Biogeme

The core routines of Biogeme.

biogeme.biogeme module

Implementation of the main Biogeme class that combines the database and the model specification.

author

Michel Bierlaire

date

Tue Mar 26 16:45:15 2019

class biogeme.biogeme.BIOGEME(database, formulas, userNotes=None, numberOfThreads=None, numberOfDraws=1000, seed=None, skipAudit=False, suggestScales=True, missingData=99999)[source]

Bases: object

Main class that combines the database and the model specification.

It works in two modes: estimation and simulation.

__init__(database, formulas, userNotes=None, numberOfThreads=None, numberOfDraws=1000, seed=None, skipAudit=False, suggestScales=True, missingData=99999)[source]

Constructor

Parameters
  • database (biogeme.database.Database) – choice data.

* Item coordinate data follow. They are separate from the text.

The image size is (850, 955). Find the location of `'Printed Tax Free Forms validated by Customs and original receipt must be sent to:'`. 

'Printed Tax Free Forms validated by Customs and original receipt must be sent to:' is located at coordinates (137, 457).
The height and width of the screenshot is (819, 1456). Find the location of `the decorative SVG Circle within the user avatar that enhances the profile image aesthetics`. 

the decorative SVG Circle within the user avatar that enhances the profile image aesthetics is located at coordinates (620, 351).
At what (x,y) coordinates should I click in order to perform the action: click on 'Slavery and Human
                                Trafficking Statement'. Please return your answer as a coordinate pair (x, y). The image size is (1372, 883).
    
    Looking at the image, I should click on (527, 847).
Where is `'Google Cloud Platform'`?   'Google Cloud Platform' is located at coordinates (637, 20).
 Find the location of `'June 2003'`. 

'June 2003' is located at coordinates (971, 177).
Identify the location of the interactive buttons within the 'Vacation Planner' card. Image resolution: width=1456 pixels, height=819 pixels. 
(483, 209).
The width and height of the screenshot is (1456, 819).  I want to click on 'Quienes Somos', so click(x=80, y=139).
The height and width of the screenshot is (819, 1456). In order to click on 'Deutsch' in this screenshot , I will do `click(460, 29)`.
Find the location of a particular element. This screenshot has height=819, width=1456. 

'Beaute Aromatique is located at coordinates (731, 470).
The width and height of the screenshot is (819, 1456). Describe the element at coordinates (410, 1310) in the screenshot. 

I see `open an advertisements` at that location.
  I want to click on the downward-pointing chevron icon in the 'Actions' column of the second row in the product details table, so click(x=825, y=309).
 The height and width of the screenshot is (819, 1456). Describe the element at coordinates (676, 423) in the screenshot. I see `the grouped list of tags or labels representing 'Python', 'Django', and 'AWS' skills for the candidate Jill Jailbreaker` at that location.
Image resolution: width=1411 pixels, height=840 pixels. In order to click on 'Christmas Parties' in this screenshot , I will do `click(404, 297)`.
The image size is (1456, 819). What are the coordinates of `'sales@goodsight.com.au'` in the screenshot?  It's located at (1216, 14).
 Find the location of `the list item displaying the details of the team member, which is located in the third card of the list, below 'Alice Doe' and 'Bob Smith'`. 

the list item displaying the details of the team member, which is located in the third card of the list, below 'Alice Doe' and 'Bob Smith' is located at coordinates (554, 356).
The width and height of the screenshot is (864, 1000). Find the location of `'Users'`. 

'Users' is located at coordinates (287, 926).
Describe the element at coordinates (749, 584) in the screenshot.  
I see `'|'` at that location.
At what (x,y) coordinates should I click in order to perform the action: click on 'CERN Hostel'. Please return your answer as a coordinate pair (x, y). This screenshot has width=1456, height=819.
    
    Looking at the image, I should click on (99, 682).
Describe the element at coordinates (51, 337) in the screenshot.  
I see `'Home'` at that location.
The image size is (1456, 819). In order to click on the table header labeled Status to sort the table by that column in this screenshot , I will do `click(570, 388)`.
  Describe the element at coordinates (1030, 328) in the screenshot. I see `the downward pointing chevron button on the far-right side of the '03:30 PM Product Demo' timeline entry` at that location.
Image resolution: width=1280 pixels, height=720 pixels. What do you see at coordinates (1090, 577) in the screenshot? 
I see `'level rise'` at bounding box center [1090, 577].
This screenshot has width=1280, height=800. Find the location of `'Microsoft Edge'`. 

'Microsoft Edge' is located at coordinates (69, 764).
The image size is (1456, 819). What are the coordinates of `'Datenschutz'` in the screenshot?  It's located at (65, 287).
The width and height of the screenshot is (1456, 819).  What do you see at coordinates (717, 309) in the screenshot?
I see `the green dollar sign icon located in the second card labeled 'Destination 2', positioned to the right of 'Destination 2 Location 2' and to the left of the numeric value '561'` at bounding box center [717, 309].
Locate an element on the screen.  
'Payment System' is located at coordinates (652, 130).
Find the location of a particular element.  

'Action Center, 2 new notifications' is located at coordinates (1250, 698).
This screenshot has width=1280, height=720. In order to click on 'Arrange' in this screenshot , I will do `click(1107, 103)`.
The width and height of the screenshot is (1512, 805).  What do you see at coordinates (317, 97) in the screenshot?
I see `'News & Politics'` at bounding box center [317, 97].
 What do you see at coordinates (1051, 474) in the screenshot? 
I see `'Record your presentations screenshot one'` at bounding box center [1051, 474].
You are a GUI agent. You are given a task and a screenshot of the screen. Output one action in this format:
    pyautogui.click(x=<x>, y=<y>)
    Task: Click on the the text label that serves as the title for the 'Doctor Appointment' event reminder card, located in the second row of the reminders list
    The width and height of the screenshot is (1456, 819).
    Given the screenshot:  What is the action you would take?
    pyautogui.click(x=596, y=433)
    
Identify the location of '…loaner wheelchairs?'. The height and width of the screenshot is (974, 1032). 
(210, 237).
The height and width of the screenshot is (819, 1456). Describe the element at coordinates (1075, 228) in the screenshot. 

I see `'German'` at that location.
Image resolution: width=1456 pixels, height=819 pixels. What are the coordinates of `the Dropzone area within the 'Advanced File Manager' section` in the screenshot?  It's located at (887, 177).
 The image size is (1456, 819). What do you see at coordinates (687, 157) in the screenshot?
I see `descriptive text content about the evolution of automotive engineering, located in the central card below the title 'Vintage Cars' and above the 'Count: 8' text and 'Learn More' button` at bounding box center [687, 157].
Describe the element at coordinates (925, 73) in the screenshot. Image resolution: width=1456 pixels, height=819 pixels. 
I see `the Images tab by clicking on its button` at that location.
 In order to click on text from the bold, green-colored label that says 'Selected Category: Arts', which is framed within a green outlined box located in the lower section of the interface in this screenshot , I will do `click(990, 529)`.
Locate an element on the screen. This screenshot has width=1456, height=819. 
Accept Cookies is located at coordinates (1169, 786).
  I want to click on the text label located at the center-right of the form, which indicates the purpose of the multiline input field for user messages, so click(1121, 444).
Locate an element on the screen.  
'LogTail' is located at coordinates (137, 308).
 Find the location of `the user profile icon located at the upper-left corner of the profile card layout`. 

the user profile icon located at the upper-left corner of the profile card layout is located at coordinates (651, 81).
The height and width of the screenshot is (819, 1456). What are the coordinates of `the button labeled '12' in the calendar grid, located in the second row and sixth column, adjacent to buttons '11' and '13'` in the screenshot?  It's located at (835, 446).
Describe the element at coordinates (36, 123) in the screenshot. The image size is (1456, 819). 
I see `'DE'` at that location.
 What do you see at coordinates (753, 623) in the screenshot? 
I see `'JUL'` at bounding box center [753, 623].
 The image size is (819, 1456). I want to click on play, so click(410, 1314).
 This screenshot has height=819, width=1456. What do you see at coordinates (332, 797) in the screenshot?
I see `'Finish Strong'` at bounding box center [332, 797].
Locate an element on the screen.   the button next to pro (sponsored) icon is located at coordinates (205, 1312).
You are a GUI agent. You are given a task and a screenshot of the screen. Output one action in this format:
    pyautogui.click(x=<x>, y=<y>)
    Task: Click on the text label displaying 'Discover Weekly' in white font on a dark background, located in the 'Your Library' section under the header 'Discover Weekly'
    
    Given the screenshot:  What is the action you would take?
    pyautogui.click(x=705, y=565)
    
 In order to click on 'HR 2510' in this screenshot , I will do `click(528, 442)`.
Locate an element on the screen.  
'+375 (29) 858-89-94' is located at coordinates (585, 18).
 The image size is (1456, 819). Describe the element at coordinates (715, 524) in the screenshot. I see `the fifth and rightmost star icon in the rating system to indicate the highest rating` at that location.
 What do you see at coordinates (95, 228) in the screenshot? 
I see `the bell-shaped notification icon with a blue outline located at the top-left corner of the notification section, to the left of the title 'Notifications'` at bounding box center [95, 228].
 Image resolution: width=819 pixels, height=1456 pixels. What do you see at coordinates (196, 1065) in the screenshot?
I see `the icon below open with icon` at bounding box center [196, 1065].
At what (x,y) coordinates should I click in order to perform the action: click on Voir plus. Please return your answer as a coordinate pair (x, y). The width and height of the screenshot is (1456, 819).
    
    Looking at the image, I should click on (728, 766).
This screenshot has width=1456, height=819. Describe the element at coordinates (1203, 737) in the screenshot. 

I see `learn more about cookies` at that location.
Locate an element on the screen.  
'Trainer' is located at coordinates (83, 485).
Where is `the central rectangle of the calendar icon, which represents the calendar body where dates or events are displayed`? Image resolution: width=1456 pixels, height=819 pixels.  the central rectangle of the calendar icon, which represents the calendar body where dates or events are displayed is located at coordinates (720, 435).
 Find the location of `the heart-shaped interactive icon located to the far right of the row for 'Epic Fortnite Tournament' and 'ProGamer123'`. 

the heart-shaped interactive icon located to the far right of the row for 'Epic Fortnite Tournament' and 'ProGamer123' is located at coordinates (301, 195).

  • formulas (biogeme.expressions.Expression, or dict(biogeme.expressions.Expression)) – expression or dictionary of expressions that define the model specification. The concept is that each expression is applied to each entry of the database. The keys of the dictionary allow to provide a name to each formula. In the estimation mode, two formulas are needed, with the keys ‘loglike’ and ‘weight’. If only one formula is provided, it is associated with the label ‘loglike’. If no formula is labeled ‘weight’, the weight of each piece of data is supposed to be 1.0. In the simulation mode, the labels of each formula are used as labels of the resulting database.

  • userNotes (str) – these notes will be included in the report file.

  • numberOfThreads (int) – multi-threading can be used for estimation. This parameter defines the number of threads to be used. If the parameter is set to None, the number of available threads is calculated using cpu_count(). Ignored in simulation mode. Defaults: None.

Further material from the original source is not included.